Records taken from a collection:
=-=-=

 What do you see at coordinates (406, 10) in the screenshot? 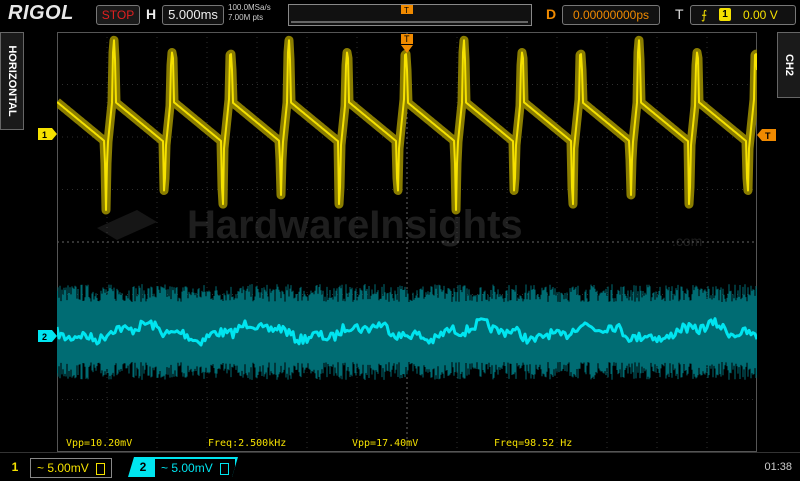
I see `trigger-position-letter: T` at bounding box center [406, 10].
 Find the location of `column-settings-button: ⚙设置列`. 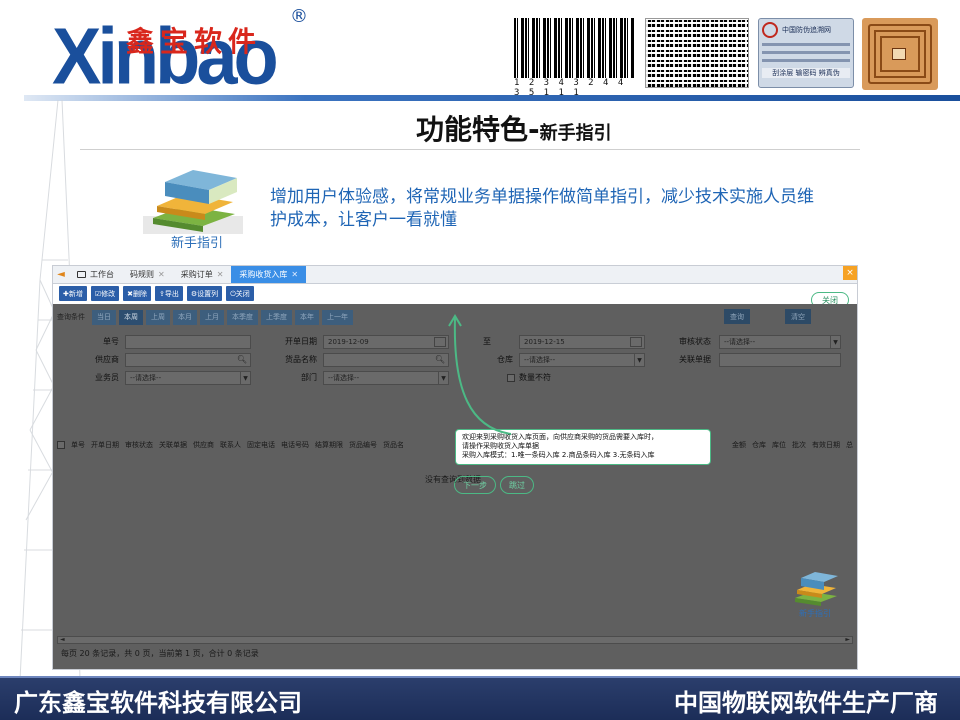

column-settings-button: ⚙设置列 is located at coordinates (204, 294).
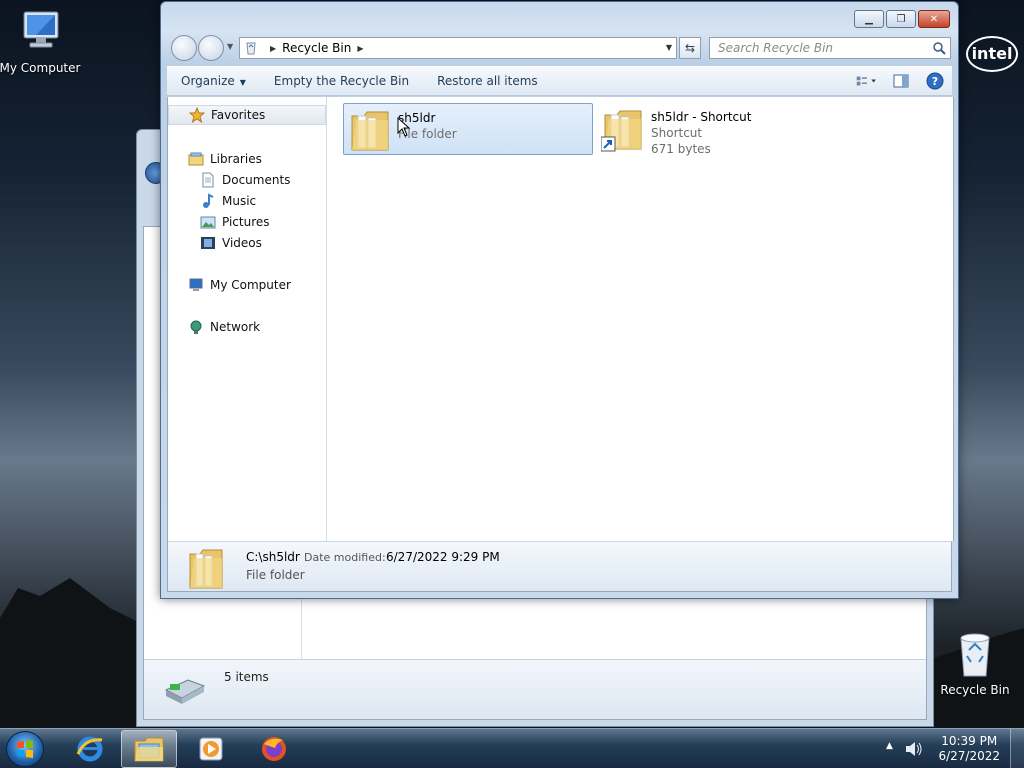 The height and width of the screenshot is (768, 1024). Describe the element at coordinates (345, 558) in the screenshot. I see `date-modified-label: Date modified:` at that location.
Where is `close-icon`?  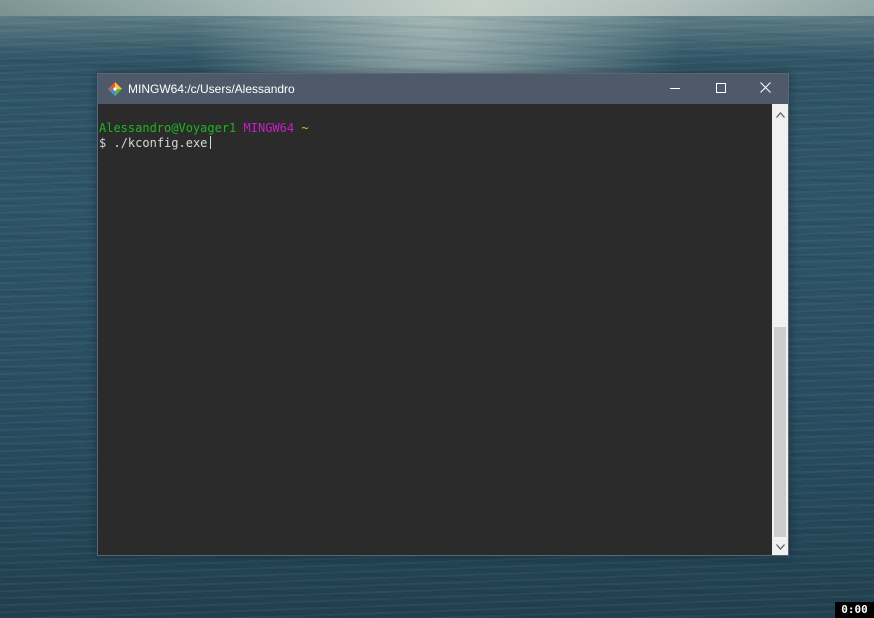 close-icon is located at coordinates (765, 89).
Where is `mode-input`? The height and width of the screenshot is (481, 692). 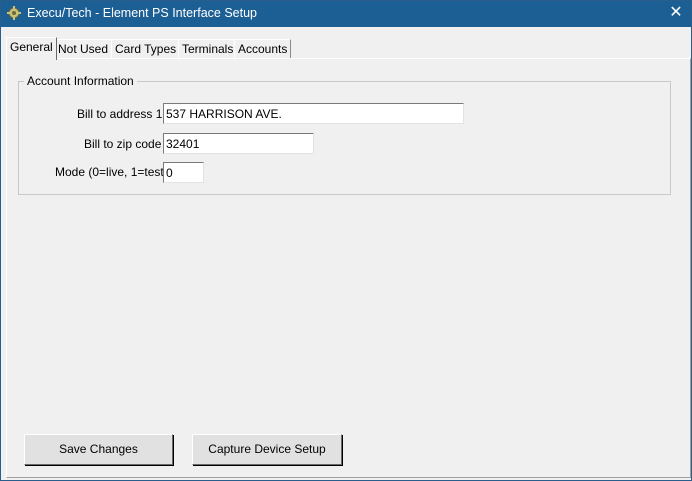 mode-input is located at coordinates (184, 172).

=-=-=

### EXERCISE AIM
Repeat the part of the listing that runs from its start through the line containing "center [406, 10].", including that line, and leave out the pictures.

### ANSWER FOR THE TASK
 What do you see at coordinates (406, 10) in the screenshot? 
I see `trigger-position-letter: T` at bounding box center [406, 10].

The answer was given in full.